The cash flow can appear good on garage conversion ADU additions, but the value being added by ADU additions in SFH areas is even lower than this amount.

ADU additions in SFH areas are typically getting values of between $50k and $100k which is less than these additions cost for a hands off addition. This results in a negative equity position typically between $50k and $100k.

Now some hypothetical numbers that are in the range of expectations. $150k 2/1, 600' large garage ADU addition that adds a value of $75k. Start with a negative $75k position. Financed $120k (80% LTV) at 8.5%, 30 year with no secured loan (not a heloc). Rents in nice area, $3k/month. Use 50% rule, expenses are $1.5k/month. P&i $923. Cash flow $577/month, not horrendous. $75k (initial negative equity)/$577 (monthly cash flow in this hypothetical case) = 130 months (10.8 years). The first profit in this case happens in year 10 (almost year 11).

Note this is the biggest issue, but other things to consider is no revenue until ADU is built and rented. The ADU detracts from the primary unit. If the primary unit is over 15 years old, in most areas in CA the primary unit is now rent controlled (which I believe is not what was intended by the 15 year exemption but is the way most jurisdictions are applying the 15 year exemption). ADU additions are a lot of work. Likely more than a large rehab, but with a BRRRR I can (and always have) achieve infinite return.

A big issue adding a small amount of small units is expensive development   

In general, adding an ADU (even via garage conversion) in SFH zoned areas is one of the worst RE investments.

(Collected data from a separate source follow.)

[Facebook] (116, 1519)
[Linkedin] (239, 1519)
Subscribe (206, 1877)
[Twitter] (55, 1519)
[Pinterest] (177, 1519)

Note adding ADUs to 5+ unit properties is different. These properties are valued on cap rate and NOI. This may be able to work if the ADUs can be added at a low enough cost that the NOI and cap rate provides a value high enough to justify the effort and risk. Note one of the syndications I am an LP uses this strategy and a very friendly local ADU law as their sophisticated value add.